I REALLY loved that low note at 4:07.
I am not used to hearing Jewish Liturgical music in a major key.
Even most Israeli Pop songs are in a minor key, or bounce between major and minor (kind of like “Blue Skies” by Irving Berlin)
“Osea shalom” is a prime example of that.
Considerng the modern history of Judaism, if I were Jewish, I’d sing in a minor key too.
This is the song that Sulzer sight-read that evening. It requires a really good low C# at the end. I dug up a video with both German and English lyrics, and with Fischer-Dieskau singing.

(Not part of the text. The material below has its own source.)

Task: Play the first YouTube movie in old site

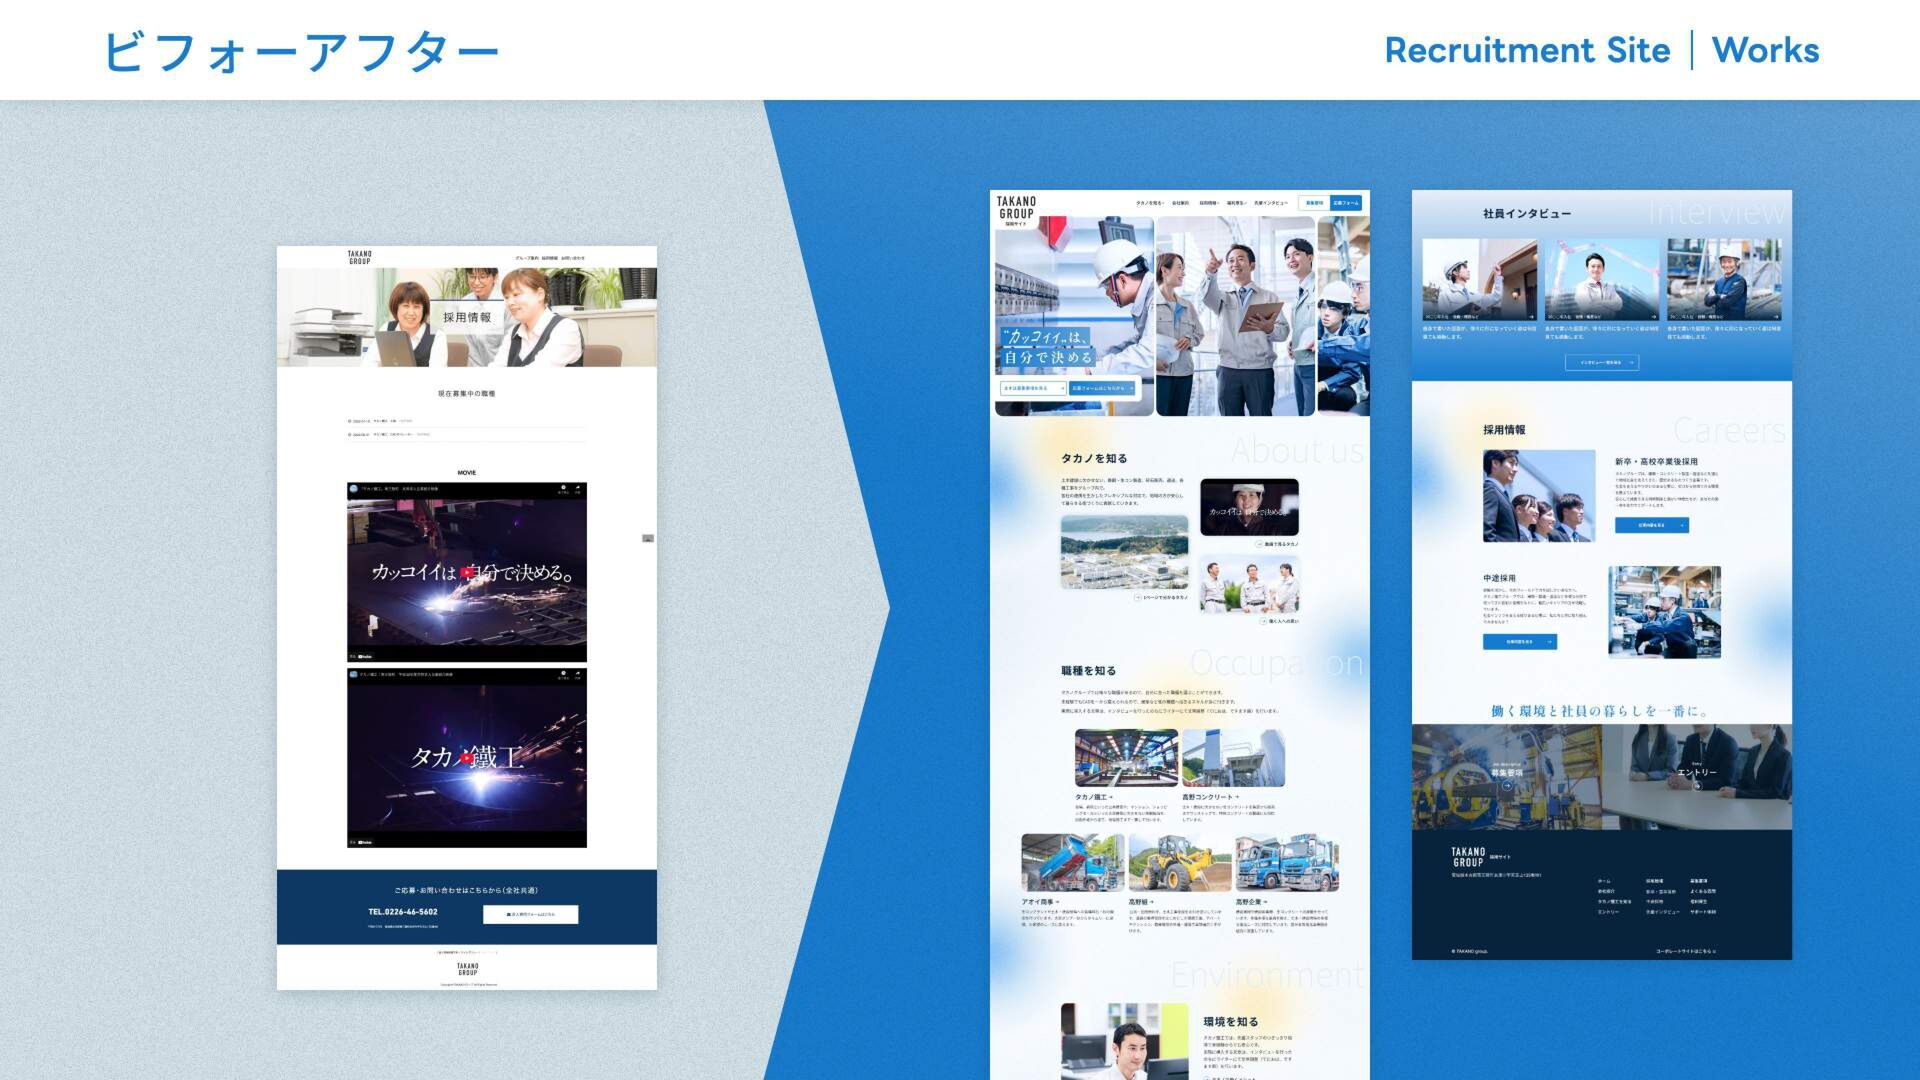Action: [466, 572]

At 2:00 there is a melody that lived on in another piece by Schubert. Years after writing "The Wanderer", he was approached by a wealthy piano student of Hummel for whom he wrote the "Wanderer Fantasy". Normally Schubert avoided showpieces with piano pyrotechnics, but the money was good, and Schubert delivered. (Boy, did he deliver!) He took that theme and turned it into a four movement sonata with the movements all joined together without interruption.
In the first movement, he lays it out in sonatina format (no development) in C Major.
In the slow movement he goes to the original key of the song, C# minor, and builds a theme and variations movement. At one point he writes entire pages of 128th notes. The pace is very slow in split-C, so the notes can be heard discreetly.
The third movement switches abruptly to A-flat for a scherzo based on the Wanderer theme.
He saves the best for last when he returns to C Major and works up the theme as a fugue for the finale. It's a great finish to a great piece.